XX Reports Oct. 12 – 8 AM.
The IWW expect to hold a meeting in Walsenburg for the purpose of lining up for the Strike Conference in Pueblo Sunday. If officers could be placed in front of the hall early in the evening, say 6:30 and remain there, it would have a great influence in discouraging the attendance of members as they dislike very much to be seen by a company marshal.
This report shows how spies like XX could hurt a strike even before it began. The strike conference in Pueblo was one of four meetings held across the state during which striking miners endorsed the strike planned by the union leadership for the next day.
By intimidating miners from showing up at the endorsement meeting, CF&I probably discouraged some of the miners from joining the next day’s picket line. In fact, fewer miners showed up for the Pueblo meeting than the meetings organized for miners working at other mine companies in the northern coalfield
But this was not the only form of intimidation directed against striking miners.
XX Phones from Walsenburg
October 17, 1927
Late Saturday night a delegation of citizens of Walsenburg headed by the Mayor raided the IWW hall, broke the windows and took the furniture, fixtures and literature out in the street and burnt them up. No one was in the hall but Kitto [see sidebar] and he escaped thru the backdoor and made his way up to the C&S [Colorado & Southern] depot where he hid in some shrubbery until train time and then went on to Pueblo. The citizen delegations took the guns . . . in the hall.

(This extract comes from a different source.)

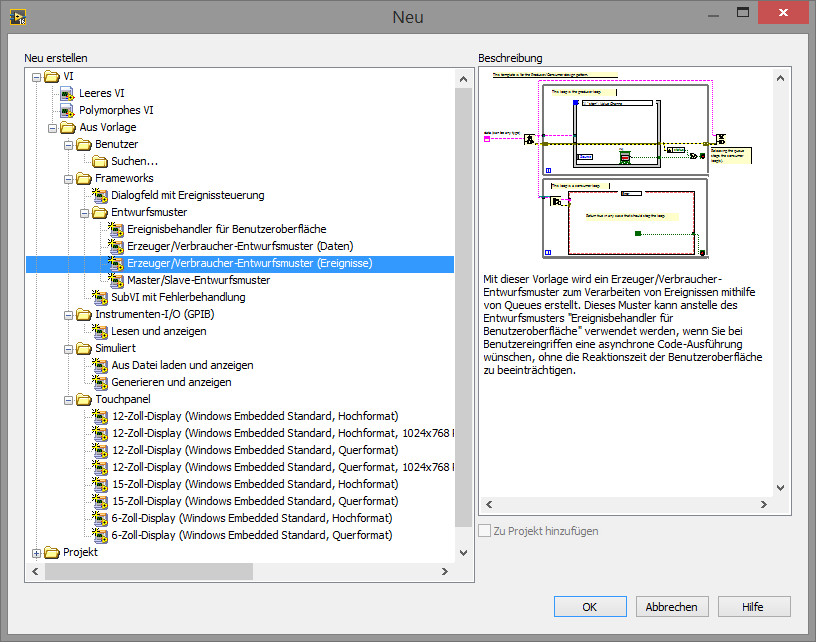Collapse the Entwurfsmuster tree node
Screen dimensions: 816x642
tap(85, 212)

Sunday morning the Aguilar and Walsenburg delegates met in front of the hall and went on to Pueblo to attend the conference. Neither Svanum or Franzine [see sidebar] or any of the other leaders were there when we got there. I was appointed temporary chairman and the meeting was called for 1:30 PM. About 12:45 PM, Svanum, Seidler [see sidebar] and Edilla and the balance of the leaders came in and the meeting was called to order. Svanum was chairman.

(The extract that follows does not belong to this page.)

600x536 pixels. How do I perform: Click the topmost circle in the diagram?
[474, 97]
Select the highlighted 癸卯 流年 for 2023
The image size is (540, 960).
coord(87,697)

All the Northern Colorado delegates fought to avoid the strike but Seidler, Edilla and the delegates from Walsenburg and Aguilar over-ruled. Onle [sic] one man from Aguilar tried to avoid the strike. This was Razansky. Smith and myself circulated thru the crowd trying to get them to postpone the strike but without any success and when the vote was called it was unanimous for the strike, even the Northern Colorado delegates voting for it.
About half the miners in Colorado answered the strike call on October 18. The action affected every coal-mining firm in the state to some degree, but the size of the impact varied widely. The strike was strongest in northern Colorado, where CF&I’s competitors employed most miners. More than 50 percent of the miners in Walsenburg walked out, but only seven and a half percent of the miners in Trinidad failed to report to work. At this point, the IWW used pickets and “flying squadrons”—small, coordinated groups of workers who traveled quickly and deployed secretly to miners’ homes to convince men to join the strike.
The activities of the Walsenburg citizens’ group that broke up the union hall were typical of anti-labor organizations during the 1927–28 strike. Yet other antistrike groups helped intimidate strikers in nearby Aguilar at the same time. In late December, a group of citizens would take action against strikers in Trinidad.
October 21, 1927
XX made the following report over phone at 11:50 PM last evening . . .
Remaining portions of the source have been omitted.